What is required.
Report how many lines in the entries below hold the word "field". Your answer is that number alone.

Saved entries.
● ● ●

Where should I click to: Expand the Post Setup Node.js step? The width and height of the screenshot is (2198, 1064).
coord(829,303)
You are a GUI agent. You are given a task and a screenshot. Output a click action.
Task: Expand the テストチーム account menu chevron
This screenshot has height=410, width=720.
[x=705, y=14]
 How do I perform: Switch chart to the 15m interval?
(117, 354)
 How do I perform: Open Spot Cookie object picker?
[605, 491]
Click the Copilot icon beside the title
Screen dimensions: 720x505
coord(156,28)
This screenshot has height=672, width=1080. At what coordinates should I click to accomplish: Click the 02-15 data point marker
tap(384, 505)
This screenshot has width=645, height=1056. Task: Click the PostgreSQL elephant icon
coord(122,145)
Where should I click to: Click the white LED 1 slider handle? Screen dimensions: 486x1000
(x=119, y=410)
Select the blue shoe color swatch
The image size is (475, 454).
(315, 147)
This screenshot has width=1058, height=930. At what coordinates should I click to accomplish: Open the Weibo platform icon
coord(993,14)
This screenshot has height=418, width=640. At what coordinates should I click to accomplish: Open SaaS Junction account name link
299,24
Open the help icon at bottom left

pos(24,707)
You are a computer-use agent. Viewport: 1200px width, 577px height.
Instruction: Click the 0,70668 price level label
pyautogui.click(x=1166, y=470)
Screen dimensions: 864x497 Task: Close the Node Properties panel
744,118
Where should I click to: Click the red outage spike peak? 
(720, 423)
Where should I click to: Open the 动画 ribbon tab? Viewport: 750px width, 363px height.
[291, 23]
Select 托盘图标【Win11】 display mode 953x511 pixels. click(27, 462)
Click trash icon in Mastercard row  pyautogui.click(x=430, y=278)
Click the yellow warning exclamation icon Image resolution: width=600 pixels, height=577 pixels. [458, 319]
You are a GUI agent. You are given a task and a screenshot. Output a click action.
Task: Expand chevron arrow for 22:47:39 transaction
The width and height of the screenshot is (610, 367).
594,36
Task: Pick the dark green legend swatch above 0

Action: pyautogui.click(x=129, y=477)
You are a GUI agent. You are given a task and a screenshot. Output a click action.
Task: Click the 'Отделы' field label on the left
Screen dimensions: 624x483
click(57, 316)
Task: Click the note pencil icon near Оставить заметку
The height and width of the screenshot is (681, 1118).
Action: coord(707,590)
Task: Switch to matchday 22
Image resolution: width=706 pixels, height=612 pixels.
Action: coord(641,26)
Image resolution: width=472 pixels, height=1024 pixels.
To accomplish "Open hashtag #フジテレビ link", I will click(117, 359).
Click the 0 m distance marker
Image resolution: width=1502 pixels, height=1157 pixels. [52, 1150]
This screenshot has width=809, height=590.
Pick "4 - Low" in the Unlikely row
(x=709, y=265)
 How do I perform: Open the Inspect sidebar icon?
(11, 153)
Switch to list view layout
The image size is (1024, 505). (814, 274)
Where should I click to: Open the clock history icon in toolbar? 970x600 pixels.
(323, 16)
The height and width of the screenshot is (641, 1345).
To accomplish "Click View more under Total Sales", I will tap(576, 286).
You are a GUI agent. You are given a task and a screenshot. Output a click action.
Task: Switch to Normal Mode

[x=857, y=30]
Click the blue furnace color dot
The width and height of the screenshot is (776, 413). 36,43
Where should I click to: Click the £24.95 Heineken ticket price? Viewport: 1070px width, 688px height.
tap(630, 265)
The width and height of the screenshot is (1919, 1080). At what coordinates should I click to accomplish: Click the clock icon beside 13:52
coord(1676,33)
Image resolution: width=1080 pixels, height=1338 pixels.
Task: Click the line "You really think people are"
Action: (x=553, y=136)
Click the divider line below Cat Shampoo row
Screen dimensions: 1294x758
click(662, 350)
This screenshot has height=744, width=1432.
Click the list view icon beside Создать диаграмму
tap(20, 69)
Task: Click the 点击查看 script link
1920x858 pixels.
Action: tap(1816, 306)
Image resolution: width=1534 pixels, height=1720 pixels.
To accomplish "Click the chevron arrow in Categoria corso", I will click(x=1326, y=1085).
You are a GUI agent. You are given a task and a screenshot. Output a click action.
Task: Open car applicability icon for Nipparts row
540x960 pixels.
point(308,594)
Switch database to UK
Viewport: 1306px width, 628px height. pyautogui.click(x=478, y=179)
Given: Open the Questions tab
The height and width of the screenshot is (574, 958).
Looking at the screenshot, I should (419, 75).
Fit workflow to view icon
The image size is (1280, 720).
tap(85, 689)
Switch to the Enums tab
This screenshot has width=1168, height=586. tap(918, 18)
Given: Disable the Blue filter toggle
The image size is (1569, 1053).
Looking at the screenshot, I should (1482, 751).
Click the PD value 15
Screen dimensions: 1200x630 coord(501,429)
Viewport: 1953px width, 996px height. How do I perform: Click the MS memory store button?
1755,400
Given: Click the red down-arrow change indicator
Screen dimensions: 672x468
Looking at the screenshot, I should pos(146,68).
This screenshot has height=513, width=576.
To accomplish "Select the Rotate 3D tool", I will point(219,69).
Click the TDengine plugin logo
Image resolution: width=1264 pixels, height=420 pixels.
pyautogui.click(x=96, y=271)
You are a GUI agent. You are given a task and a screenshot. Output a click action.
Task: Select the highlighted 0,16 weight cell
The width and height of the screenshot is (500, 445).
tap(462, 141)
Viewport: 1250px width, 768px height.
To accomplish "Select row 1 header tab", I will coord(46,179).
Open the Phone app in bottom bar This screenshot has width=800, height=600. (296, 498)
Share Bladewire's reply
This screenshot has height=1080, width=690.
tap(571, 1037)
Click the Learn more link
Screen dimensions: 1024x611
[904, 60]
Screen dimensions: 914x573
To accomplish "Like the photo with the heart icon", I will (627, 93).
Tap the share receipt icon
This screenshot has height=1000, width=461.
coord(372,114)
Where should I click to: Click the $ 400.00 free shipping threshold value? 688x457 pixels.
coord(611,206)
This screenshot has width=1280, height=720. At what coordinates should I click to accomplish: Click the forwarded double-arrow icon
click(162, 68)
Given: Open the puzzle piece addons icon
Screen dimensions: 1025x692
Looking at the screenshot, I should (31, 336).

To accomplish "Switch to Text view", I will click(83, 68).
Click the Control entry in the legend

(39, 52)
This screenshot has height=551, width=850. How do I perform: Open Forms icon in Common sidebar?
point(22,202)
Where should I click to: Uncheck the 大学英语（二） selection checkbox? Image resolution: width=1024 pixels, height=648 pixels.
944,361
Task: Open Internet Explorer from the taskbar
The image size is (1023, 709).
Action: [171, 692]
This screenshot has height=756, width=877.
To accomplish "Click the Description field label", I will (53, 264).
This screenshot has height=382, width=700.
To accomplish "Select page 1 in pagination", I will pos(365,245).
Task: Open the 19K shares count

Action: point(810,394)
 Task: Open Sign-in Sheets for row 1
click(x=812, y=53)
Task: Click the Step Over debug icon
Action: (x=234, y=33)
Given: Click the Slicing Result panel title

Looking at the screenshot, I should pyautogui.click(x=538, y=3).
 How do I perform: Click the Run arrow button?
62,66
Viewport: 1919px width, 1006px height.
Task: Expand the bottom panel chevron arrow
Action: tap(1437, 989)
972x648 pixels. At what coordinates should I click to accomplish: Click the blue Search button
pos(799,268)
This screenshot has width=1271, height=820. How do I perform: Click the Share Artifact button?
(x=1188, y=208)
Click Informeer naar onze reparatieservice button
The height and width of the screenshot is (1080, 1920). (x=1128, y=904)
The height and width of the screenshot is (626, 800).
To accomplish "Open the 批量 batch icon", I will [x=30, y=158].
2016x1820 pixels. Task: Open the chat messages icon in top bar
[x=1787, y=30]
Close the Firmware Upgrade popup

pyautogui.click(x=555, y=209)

● ● ●

Task answer.
2